This module provides two fluent builder interfaces to make regex patterns. RegexBuilder is used for piecewise building of a RegExp, while PatternBuilder is used to create extended regexes from string templates defined by the user.
Table of Contents
RegexBuilder
Start building with Regex.new()
:
import { Regex } from 'https://deno.land/x/regexbuilder/mod.ts';
Regex.new()
.add('foo')
.add('bar')
.build();
>> /foobar/
Adding regex literals together is also supported:
.add(/foo/)
.add(/bar/)
.build();
>> /foobar/
Groups
To add groups either use the specific method call or use the more general group
method where you provide the content and the group type:
.capture('foo'); >> /(foo)/
.noncapture('bar'); >> /(?:bar)/
.group('bar', 'ncg') >> /(?:bar)/
Named groups should be made with namedGroup
:
.namedGroup('foo', 'bar'); >> /(?<foo>bar)/
Nesting
A nested structure in the pattern can be started by calling nest
for a capture group or specific calls to nest a different group. Call unnest
to finish a nested tier, or provide it with an integer to finish multiple tiers at once:
Regex.new()
.nest()
.add('foo')
.nestNonCapture()
.add('bar')
.unnest() // or use .unnest(2)
.unnest()
.build()
>> /(foo(?:bar))/
This can be shortened by using composite calls such as nestAdd
to combine nest
and add
in once call. If no group type is provided it will default to a capturing group, in other cases you need to provide the group type as the second argument. To nest a named group, use nestNamed
.
Regex.new()
.nestAdd('foo')
.nestAdd('bar', 'ncg')

Data extract:
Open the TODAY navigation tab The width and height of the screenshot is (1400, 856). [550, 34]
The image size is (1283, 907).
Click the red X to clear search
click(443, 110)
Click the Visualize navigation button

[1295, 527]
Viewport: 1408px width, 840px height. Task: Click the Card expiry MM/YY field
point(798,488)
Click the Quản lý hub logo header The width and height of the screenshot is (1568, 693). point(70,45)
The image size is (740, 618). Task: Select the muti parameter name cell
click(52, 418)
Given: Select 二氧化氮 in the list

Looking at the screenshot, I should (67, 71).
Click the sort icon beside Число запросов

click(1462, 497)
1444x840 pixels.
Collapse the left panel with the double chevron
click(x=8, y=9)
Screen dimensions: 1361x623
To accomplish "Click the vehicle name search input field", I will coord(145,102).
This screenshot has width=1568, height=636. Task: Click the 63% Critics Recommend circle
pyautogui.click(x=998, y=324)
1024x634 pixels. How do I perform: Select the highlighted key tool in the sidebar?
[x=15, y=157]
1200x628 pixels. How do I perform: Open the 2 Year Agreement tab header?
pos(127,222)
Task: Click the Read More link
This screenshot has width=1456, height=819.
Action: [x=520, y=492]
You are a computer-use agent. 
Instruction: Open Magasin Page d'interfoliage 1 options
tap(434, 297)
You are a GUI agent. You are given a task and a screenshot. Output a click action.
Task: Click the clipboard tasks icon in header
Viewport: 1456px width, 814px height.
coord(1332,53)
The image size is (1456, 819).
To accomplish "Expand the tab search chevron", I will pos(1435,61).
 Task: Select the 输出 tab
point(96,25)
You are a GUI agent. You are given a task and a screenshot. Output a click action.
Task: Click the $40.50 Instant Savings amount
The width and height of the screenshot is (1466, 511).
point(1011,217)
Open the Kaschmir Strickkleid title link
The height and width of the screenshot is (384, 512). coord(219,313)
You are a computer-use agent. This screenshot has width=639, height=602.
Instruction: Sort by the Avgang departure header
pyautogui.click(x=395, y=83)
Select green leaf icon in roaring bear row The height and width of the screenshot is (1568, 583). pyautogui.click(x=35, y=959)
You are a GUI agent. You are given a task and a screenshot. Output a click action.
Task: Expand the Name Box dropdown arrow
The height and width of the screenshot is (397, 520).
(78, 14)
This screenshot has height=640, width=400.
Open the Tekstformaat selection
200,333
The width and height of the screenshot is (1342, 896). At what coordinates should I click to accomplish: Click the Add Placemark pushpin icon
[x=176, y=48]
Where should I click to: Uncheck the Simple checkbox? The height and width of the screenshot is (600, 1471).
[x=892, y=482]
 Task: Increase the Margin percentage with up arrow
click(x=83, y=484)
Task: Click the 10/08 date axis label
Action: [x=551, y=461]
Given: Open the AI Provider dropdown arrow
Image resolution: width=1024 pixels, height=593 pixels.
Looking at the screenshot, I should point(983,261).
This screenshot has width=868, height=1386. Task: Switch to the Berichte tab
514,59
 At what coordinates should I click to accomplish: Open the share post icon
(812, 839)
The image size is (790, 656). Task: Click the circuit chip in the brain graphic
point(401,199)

Written tasks:
1. Locate each line in the listing that contains the string "what". Treat matching as case-sensitive.
2. Resume the regex builder documentation from its final line and carry it forward.

Outputs by task:
1.
The width and height of the screenshot is (1342, 896). At what coordinates should I click to accomplish: Click the Add Placemark pushpin icon
 At what coordinates should I click to accomplish: Open the share post icon

2.
.unnest(2)
.build()
>> /(foo(?:bar))/
Assertions
.lineStart()
.add('foo')
.lineEnd()
>> /^foo$/
.startsWith('foo') >> /^foo/
.endsWith('bar') >> /bar$/
.add('foo')
.lookahead('bar')
// or
.followedBy('bar')
>> /foo(?=bar)/
Alternation
.alts(['foo','bar','baz']);
>> /foo|bar|baz/
.altGroup(['foo', 'bar', 'baz'], 'ncg')
>> /(?:foo|bar|baz)/
.joinGroup(['foo','bar','baz'], 'la', '.');
>> /(?=foo.bar.baz)/
Quantifiers
.add('foo')
.times(2)
>> /foo{2}/ // matches fo with 2 more o's
.between(2, 5)
>> /foo{2,5}/ // matches fo with 2 to 5 more o's
.atleast(2)
>> /foo{2,}/ // matches fo with 2 or more o's
.zeroPlus()
>> /foo*/ // matches fo with 0 or more o's
.onePlus()
>> /foo+/ // matches fo with 1 or more o's
.oneZero()
>> /foo?/ // matches fo with 0 or 1 o
Backreferences
.capture('foo')
.add('[: ]+')
.ref(1)
>> /(foo)[: ]+\1/
Flags
.add('foo')
.flags('g')
>> /foo/g
PatternBuilder
is a methodology for building regexes according to templates and can be used to manage the complexity of handling lengthy patterns.
Start building with Pattern.new
:
import { Pattern } from 'https://deno.land/x/regexbuilder/mod.ts';
let pattern = Pattern.new()
.settings({
template: '(greetings) (?=regions)',
flags: 'i'
})
.vars({
greetings: ['hello','good morning','howdy'],
regions: ['world','new york','{{foo}}']
})
.placeholders({ foo: 'bar' })
.build();
>> /(hello|good morning|howdy) (?=world|new york|bar)/i
Templates
Templates are useful to separate concerns between a pattern's structure and values. You can name any part.
Any word in the template will be substituted with the values of the corresponding key in the data. Arrays in the data will be joined to a sequence of alternates (or a custom sequence if you define a custom separator):
.settings({
template: '(?:expiration_statement)[: ]+(day-month-year)'
})
.vars({
expiration_statement: ['best-by','use-by','consume before','expiration date','expiry date'],
day: '[0-3][0-9]',
month: ['jan', 'feb', 'mar', ..., 'dec'],
year: String.raw`(?:19|20)\d{2}\b` // Note that you will need double backslashes with a normal string
})
If the data you wish to match will have various different shapes it's also possible to define multiple templates and use buildAll()
in place of build()
. This will return an array of patterns. For example, if you are matching both American and European date formats:
.settings({
template: [
'day-month-year',
'month-day-year'
]
})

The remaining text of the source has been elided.